Tinkerpop/gremlin merge vertices (and edges)

2019-02-26 22:51发布

问题:

Is there an easy way to replace or merge vertices and keep/merge existing edges? Or just manually copy all properties from the vertex and recreate existing edges and all (meta-)properties and then drop the superfluous vertex?

回答1:

Alright, as mentioned in the comments above, you're going to do the matching in OLTP. That means you'll likely have a concrete entry point. Let's make up a simple sample graph:

g = TinkerGraph.open().traversal()

// Stackoverflow data
g.addV("user").property("login", "user3508638").as("a").
  addV("user").property("login", "dkuppitz").property("age", 35).as("b").
  addV("question").property("title", "Tinkerpop/gremlin merge vertices (and edges)").as("c").
  addE("posted").from("a").to("c").
  addE("commented").from("b").to("c").property("time", 123).iterate()

// Github data
g.addV("user").property("login", "dkuppitz").property("name", "Daniel Kuppitz").as("a").
  addV("project").property("title", "TinkerPop").as("b").
  addE("contributed").from("a").to("b").iterate()
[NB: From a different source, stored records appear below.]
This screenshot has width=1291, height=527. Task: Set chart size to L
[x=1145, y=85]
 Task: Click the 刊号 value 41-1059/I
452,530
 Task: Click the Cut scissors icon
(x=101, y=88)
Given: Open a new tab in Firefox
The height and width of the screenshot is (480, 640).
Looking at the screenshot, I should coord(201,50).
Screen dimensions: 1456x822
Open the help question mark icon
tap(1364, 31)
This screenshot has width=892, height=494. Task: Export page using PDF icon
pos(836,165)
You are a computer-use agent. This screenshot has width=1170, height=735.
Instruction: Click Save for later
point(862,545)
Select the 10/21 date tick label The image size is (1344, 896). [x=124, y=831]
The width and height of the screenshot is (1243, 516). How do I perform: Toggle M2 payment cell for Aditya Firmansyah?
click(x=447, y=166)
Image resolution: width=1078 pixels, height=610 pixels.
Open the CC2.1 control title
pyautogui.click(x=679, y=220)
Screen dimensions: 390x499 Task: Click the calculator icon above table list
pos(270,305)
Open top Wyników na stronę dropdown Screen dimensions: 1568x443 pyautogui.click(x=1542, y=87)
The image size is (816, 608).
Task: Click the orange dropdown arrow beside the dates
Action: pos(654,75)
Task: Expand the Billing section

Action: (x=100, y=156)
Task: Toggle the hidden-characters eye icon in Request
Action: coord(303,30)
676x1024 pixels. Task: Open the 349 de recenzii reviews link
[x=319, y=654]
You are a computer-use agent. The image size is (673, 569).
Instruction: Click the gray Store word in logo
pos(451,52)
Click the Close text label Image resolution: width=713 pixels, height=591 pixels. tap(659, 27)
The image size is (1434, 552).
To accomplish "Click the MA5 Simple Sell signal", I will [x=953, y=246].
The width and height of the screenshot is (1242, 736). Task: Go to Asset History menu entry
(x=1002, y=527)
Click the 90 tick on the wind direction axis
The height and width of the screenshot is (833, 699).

To match vertices based on login dkuppitz and merge them into a single user vertex:

g.V().has("login", "dkuppitz").
  fold().filter(count(local).is(gt(1))).unfold().
  sideEffect(properties().group("p").by(key).by(value())).
  sideEffect(outE().group("o").by(label).by(project("p","iv").by(valueMap()).by(inV()).fold())).
  sideEffect(inE().group("i").by(label).by(project("p","ov").by(valueMap()).by(outV()).fold())).
  sideEffect(drop()).
  cap("p","o","i").as("poi").
  addV("user").as("u").
  sideEffect(
    select("poi").select("p").unfold().as("kv").
    select("u").property(select("kv").select(keys), select("kv").select(values))).
  sideEffect(
    select("poi").select("o").unfold().as("x").
    select("u").sideEffect { u ->
      u.path("x").getValue().each { x ->
        def e = u.get().addEdge(u.path("x").getKey(), x.get("iv"))
        x.get("p").each { p ->
          e.property(p.getKey(), p.getValue())
        }
      }
    }).
  sideEffect(
    select("poi").select("i").unfold().as("x").
    select("u").sideEffect { u ->
      u.path("x").getValue().each { x ->
        def e = x.get("ov").addEdge(u.path("x").getKey(), u.get())
        x.get("p").each { p ->
          e.property(p.getKey(), p.getValue())
        }
      }
    }).iterate()

I know, the query is crazy complicated, especially with the deeply nested lambdas. But unfortunately there's no way around the lambdas, since we don't have an addE(<traversal>) overload (I created a ticket though). Anyway, after executing the query above, the graph looks like this:

gremlin> g.V().valueMap()
==>[login:[user3508638]]
==>[title:[Tinkerpop/gremlin merge vertices (and edges)]]
==>[title:[TinkerPop]]
==>[name:[Daniel Kuppitz],login:[dkuppitz],age:[35]]
gremlin> g.V().has("login", "dkuppitz").bothE()
==>e[19][15-commented->5]
==>e[20][15-contributed->12]
gremlin> g.V().has("login", "dkuppitz").bothE().valueMap(true)
==>[label:commented,time:123,id:19]
==>[label:contributed,id:20]

Both dkuppitz vertices were merged into one (name and age properties are present) and the 2 edges were recreated accordingly.

UPDATE:

With TINKERPOP-1793 we can get rid of all lambdas:

g.V().has("login", "dkuppitz").
  fold().filter(count(local).is(gt(1))).unfold().
  sideEffect(properties().group("p").by(key).by(value())).
  sideEffect(outE().group("o").by(label).by(project("p","iv").by(valueMap()).by(inV()).fold())).
  sideEffect(inE().group("i").by(label).by(project("p","ov").by(valueMap()).by(outV()).fold())).
  sideEffect(drop()).
  cap("p","o","i").as("poi").
  addV("user").as("u").
  sideEffect(
    select("poi").select("p").unfold().as("kv").
    select("u").property(select("kv").select(keys), select("kv").select(values))).
  sideEffect(
    select("poi").select("o").unfold().as("x").select(values).
    unfold().addE(select("x").select(keys)).from(select("u")).to(select("iv"))).
  sideEffect(
    select("poi").select("i").unfold().as("x").select(values).
    unfold().addE(select("x").select(keys)).from(select("ov")).to(select("u"))).iterate()